* _Work order_
Every line below that holds the string "will" must be copied.

********************

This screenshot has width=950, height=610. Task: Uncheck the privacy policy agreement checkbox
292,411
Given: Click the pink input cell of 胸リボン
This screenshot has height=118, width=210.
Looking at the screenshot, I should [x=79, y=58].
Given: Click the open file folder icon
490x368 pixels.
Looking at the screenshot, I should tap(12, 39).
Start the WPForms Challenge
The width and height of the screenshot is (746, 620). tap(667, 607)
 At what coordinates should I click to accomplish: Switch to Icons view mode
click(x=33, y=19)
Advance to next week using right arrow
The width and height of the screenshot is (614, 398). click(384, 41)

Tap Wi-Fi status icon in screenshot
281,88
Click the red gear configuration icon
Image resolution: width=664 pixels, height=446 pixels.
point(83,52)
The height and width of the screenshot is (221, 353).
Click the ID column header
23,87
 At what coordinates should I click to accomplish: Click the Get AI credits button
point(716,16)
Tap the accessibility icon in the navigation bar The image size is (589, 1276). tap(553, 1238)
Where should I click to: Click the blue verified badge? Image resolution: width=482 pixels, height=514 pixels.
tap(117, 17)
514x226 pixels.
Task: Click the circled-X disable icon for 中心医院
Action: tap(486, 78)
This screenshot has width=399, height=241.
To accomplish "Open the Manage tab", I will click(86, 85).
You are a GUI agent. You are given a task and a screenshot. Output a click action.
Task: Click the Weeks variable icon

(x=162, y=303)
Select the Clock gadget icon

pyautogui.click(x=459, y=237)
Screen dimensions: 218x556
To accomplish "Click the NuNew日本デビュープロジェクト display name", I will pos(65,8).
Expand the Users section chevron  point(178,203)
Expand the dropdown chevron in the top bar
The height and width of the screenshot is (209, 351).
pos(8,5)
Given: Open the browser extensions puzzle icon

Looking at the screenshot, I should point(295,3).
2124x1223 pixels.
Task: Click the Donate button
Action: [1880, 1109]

********************

* _Exercise response_
To accomplish "Open the Manage tab", I will click(86, 85).
To accomplish "Click the NuNew日本デビュープロジェクト display name", I will pos(65,8).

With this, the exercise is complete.